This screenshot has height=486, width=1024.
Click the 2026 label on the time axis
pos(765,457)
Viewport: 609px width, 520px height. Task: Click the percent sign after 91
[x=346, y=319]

++++++++++

Recast the items above as a two-column CSV with the headers "item" and "answer". Give one row per item, putting its text and its answer each in a single quoted field, with line breaks replaced by spaces.

Response to this exercise
item,answer
"This screenshot has height=486, width=1024. Click the 2026 label on the time axis","pos(765,457)"
"Viewport: 609px width, 520px height. Task: Click the percent sign after 91","[x=346, y=319]"